On a recent morning, Burger was in the two-acre yard in back of her house, tending her menagerie. She was wearing a blue denim shirt, bluejeans, black sneakers, and a Greek fisherman's cap over her blond ponytail. The yard was a maze of chain-link fencing and assorted animal sheds and trailers. A miniature pony was grazing in the distance. Just beyond the yard, traffic whizzed by on Route 42.

Inside the barn, Chippy played in his ten-by-twelve-foot pen, next to pens occupied by three other chimps, who are retired performers. A small color television sat on a workbench, separated from the chimps by two Plexiglas partitions. "If there's violence on, they throw apples, crap, whatever's in the cage. I had a big TV, but they broke the screen three times," Burger said. Chippy threw a banana. "He's showing off now," she said. Chippy had just finished his regular breakfast of Cream of Wheat ("At night, everybody gets a beer") and now sat on a white folding chair upholstered with Astro-Turf while Burger dressed him in a plastic diaper and a pair of black shorts. He did a few tricks: pretended to shave, turned cartwheels, impersonated a drunk driver. "He watches the cops pull over drunks on the freeway at night," Burger said, and then asked Chippy, "What do the cops make the drunks do?" Chippy stood on one foot with his arms outstretched. Then he picked his nose. "Be good!" Burger snapped. "Where do I spank you?" Chippy pointed to his rear end.

Until about twenty years ago, Burger trained elephants and tigers, mainly for the Shrine Circus. She learned to maneuver expertly within the small world of animal show business. For Chippy's services, Burger, who bought Chippy for thirty-five thousand dollars in 1996, charges a thousand dollars a day for a photo shoot and fifteen hundred for a television appearance.

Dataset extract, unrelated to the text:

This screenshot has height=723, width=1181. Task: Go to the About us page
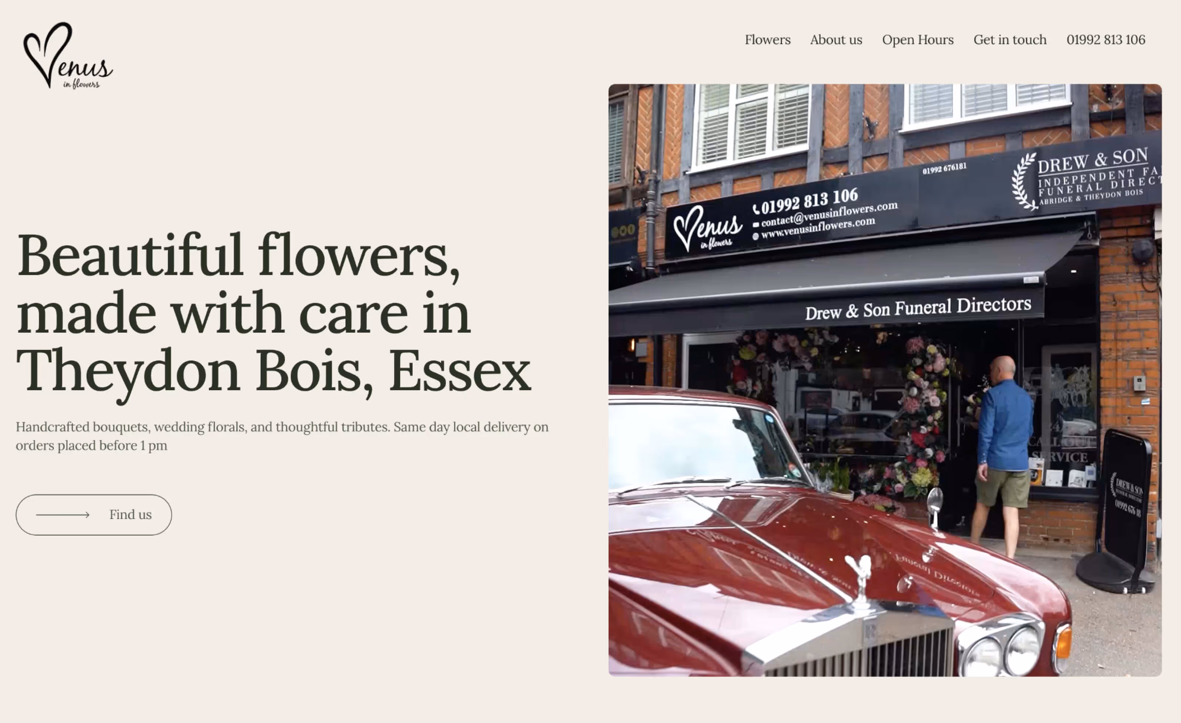[x=836, y=40]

At a time when there is a shortage of working—or what people in the industry call "handleable"—chimpanzee performers on the East Coast, news of Chippy's plight has put the industry on edge. Diane Katz, Chippy's representative at the Dawn Animal Agency, said recently, "He's the only one in the area who can do what he does." Burger is looking to sell Chippy, but she's particular. "Chippy has to go to somebody who understands chimps," she said. "No fly-by-night who says, 'Can he play with the kids? Can he go out to the bars with me?' Chimps can live to be sixty-five. And he's so good at what he does, it would be a shame to lock him up in a zoo. He should be working."